Answer from the Ohio State preview:
(a) What was the final score of the week 12 game against Michigan?
(b) Who returned the opening kickoff for a touchdown in the BCS championship game?
(c) Which three opponents held the Buckeye offense under 20 points?

--- START OF PAGE EXCERPT ---

It's been a while since I did one of these previews. We're coming up on the beginning of the season and I still have three more to do. Let's knock one out today with the Ohio State Buckeyes.

Team Overview

You all know about the 2006 Ohio State Buckeyes, so I won't bore you too much with the details there. They went into the season the #1 ranked team in the country. With a nasty defense and an offense loaded with NFL talent including Heisman Trophy winner Troy Smith, the Buckeyes cruised through the first eleven games of the season without a challenge. Their matchup with #2 Michigan in week 12 was billed as the game of the century of the year. It was the first time both teams had met while holding the top two spots in the polls. True to expectations, the heavyweights exchanged blows until the end in a 42-39 shootout with Ohio State coming out on top.

It was extremely uncharacteristic of the Ohio State defense to give up so many points. Prior to that game they hadn't given up more than 17 points and held seven opponents to single digits. Most people wrote it off to the high powered Michigan offense, but we would soon find out it was an indication of things to come.

There was much debate in the media about who should have the right to lose to the Buckeyes in the BCS Championship game. Michigan supporters felt they deserved a rematch. Boise State managed to go undefeated but were shut out due to their mid-major status. But on January 8th the Buckeyes squared off against the Florida Gators in the BCS championship game. When Ted Ginn Jr. returned the opening kickoff for a touchdown it looked like the Buckeyes were on their way to their second national championship of the decade. But then the defense that failed to stop the Wolverines once again proved to be as stiff as a wet paper towel. The Gators did virtually anything they wanted to do and routed THE Ohio State University 41-14.

The Buckeyes claim to be a team that reloads rather than rebuilds. We'll find out if that's true as Jim Tressel has to replace a lot of talent.

The Offense

The 2006 Buckeye defense had it all. An effective running game with Antonio Pittman and Chris Wells running behind a solid offensive line. The passing game featured two NFL first round draft picks in Ted Ginn Jr. and Anthony Gonzales. Throwing them the ball was Heisman winner Troy Smith. Only three opponents held their offense under 20 points: Penn State, Illinois, and Florida. But this year they will have trouble repeating that kind of output. Ginn, Gonzalez, Pittman, and Smith are all gone as are a few key offensive linemen.

--- END OF PAGE EXCERPT ---
--- START OF SUPPLIED MATERIAL ---

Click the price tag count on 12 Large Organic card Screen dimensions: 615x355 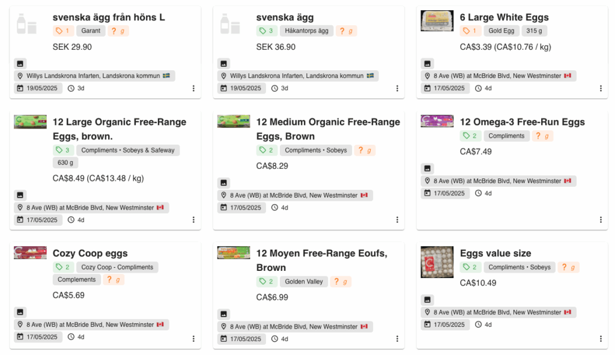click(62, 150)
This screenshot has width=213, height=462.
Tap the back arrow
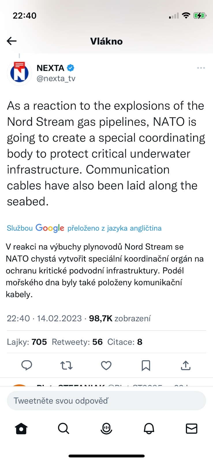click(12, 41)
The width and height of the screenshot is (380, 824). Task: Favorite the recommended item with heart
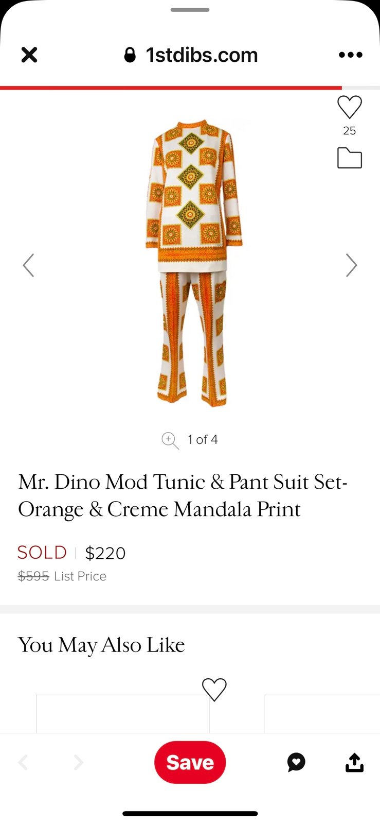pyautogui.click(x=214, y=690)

--- END OF SUPPLIED MATERIAL ---
--- START OF SUPPLIED MATERIAL ---

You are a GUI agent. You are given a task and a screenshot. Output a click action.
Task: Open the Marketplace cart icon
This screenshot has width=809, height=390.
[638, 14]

--- END OF SUPPLIED MATERIAL ---

EXERCISE SOLUTION
(a) 42-39, with Ohio State winning.
(b) Ted Ginn Jr.
(c) Penn State, Illinois, and Florida.